The heir to Fulshaw was the grandson of Peter Finney's sister, Jane Tate, who was named Peter Finney II. Peter Finney II had been born in 1795, and was five years of age when the house was bequeathed to him. His father Samuel Tate had already changed his name through licence to Finney in 1788, predicting that a situation in which it was necessary would occur. Samuel Tate/Finney saw the birth of his son Peter in 1795, but died before the house was given to him in 1800.

Peter Finney II was eventually married at Greenock during 1821, to Mary Williams, the daughter of a stone merchant from Chester, but his death in 1824 left Mary with an infant son and a legal challenge to establish the validity of the marriage before their son, Peter Finney, could become heir to Fulshaw, as there was a dispute over it. Mary Finney died in 1827, and the orphaned Peter Finney III died in 1840 at sixteen years of age.

There was no direct heir following the death of Peter Finney III, but it was then traced to John Jenkins, who descended from Alice Finney, a sister of Samuel Finney III and Peter Finney I. He resided at Fulshaw until his death in 1883.

=== c.1885-1939 ===
Richard Lingard Monk purchased Fulshaw in c.1885 and carried out a number of major additions and alterations; namely refacing the house in Accrington brick in 1886, and building a coach house and stables in 1890. Little is known about Monk himself, when he was born, when he died, or when he moved out of Fulshaw.

=== 1939- ===
Fulshaw was requisitioned by the War Office during the Second World War, and became a major base for the Special Operations Executive (SOE) to train agents to conduct espionage, sabotage and reconnaissance in occupied Europe (and later, also in occupied Southeast Asia) against the Axis powers, and to aid local resistance movements.

A study by John Chartres discovered that among the trainees were important 'Jedburghs’, which were groups of usually three officers that had the task to parachute into France, alongside the Allied Forces and act as liaison teams, making direct contact with the French Resistance.
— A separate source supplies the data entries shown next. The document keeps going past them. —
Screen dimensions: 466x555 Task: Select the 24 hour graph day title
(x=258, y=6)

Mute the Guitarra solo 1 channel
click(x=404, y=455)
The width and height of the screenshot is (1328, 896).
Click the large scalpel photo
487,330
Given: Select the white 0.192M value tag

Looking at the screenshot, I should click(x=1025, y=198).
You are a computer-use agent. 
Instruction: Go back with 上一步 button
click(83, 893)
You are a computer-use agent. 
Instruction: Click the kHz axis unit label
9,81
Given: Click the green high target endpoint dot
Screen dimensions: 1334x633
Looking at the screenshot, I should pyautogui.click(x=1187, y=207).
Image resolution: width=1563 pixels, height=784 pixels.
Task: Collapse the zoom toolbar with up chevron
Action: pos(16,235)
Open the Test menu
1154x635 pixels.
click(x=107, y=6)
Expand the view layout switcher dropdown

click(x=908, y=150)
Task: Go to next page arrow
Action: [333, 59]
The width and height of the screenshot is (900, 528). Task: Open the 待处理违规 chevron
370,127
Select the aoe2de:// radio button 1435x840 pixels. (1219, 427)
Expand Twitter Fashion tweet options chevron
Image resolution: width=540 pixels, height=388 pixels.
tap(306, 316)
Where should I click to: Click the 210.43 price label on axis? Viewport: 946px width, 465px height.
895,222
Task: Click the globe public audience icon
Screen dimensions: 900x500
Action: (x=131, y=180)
Parachuting was a frequent exercise within the grounds at Fulshaw.

Fulshaw was later used as offices by Imperial Chemical Industries, and later by AstraZeneca. It remains in use as offices.

==Architecture==
The entry for the Grade II listing of Fulshaw Hall, by Historic England reads: Formerly manor house, now offices, 1684 for Samuel Finney, additions dated 1735 for Samuel Finney II, major additions, refacing in brick, and alterations dated 1886 for R Lingard Monk. Flemish bond plum brick with painted sandstone dressings. Kerridge stone-slate roof and brick chimneys. Extensions in Accrington brick with stone dressings.The oldest remaining part of the house is the building constructed in 1684 for Samuel Finney, with 21/2 storeys, and a symmetrical seven-bay front. Behind this are the 1735 additions built for Samuel Finney II. To the north of the hall is the former coach house and stables built by Lingard Monk in 1890. They were constructed in orange brick and have an L-shaped plan. The house is recorded in the National Heritage List for England as a designated Grade II listed building. The stables are also listed at Grade II.

To the north of the hall are the former coach house and stables built by Lingard Monk in 1890. They are constructed in orange brick and have an L-shaped plan.

The house is recorded in the National Heritage List for England as a designated Grade II listed building. The stables are also listed at Grade II.